Может быть, для читателей сегодня непривычна отсылка к «умным» книгам, но я надеюсь, меня извинят. Ключ к сегодняшней ситуации открывают, на мой взгляд, две известные профессионалам работы — книги Корнелиуса Касториадиса о «воображаемых институциях»* и Фарида Закарии о «нелиберальной демократии»**.
В первой убедительно доказывалось, что различие между капиталистической и социалистической системами в Европе в основном порождалось не технологическими и хозяйственными, а идеологическими и мировоззренческими обстоятельствами и потому советская система может легче, чем это казалось, переродиться в рыночную.
Во второй говорилось о том, что попытка имитации демократических институтов является намного более эффективным стопором модернизации, чем их прямое отрицание при доминировании либерального курса в экономике. Применяя эти тезисы к происходящему в России сегодня, мы получим приблизительно следующее.
С одной стороны, мобилизация в стране, которая предшествующие годы не только не терпела унизительных поражений, но и, напротив, стремительно богатела, усваивая западные стандарты и ценности (пусть даже не признаваясь в этом самой себе), не может быть иной, кроме как воображаемой.

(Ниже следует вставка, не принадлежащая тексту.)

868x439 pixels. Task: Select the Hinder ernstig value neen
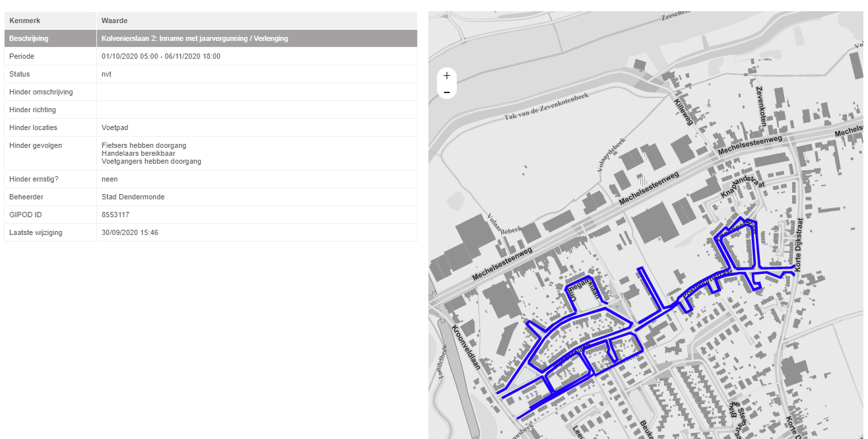click(109, 180)
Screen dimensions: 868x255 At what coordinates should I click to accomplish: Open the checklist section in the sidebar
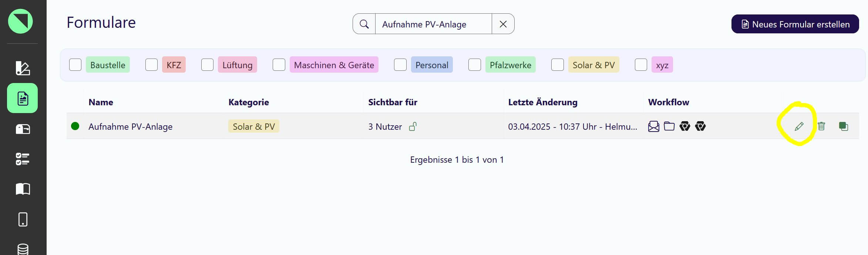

Граждане не видели тех сложностей, в борьбе с которыми они должны мобилизоваться, и потому они мобилизуются только на словах.
Мы видим это на каждом шагу: власть символически сокращает себе официальные зарплаты на 10%, но важно ли это, когда сам президент заявляет, что не знает, сколько он зарабатывает? Предприниматели говорят о патриотизме, но делают все, чтобы отсрочить принятие «антиофшорного» закона. Граждане на словах поддерживают усилия страны по защите «соотечественников» на Украине, но готовы сократить свои расходы ради них немногие, а поехать в Донбасс повоевать — единицы.
Но самое главное в другом. Мобилизация никак не отражается на экономике: не намечается ни структурных сдвигов, ни радикального сокращения издержек, ни оптимизации производств. «Жирные коты» в виде руководителей госкомпаний отказываются даже декларировать свои доходы (хотя бы официальные). Так что
если вся мобилизация сводится только к заунывным речам на Васильевском спуске перед согнанной туда толпой, то никакая это не мобилизация.
С другой стороны, воображаемая мобилизация, как и «нелиберальная» демократия, существенно искажает общественные предпочтения и мотивации. В той же мере, в какой 1990-е годы в России обесценили понятие демократии и соответствующие ей институты, так и 2010-е годы способны обесценить значение мобилизации и консолидации.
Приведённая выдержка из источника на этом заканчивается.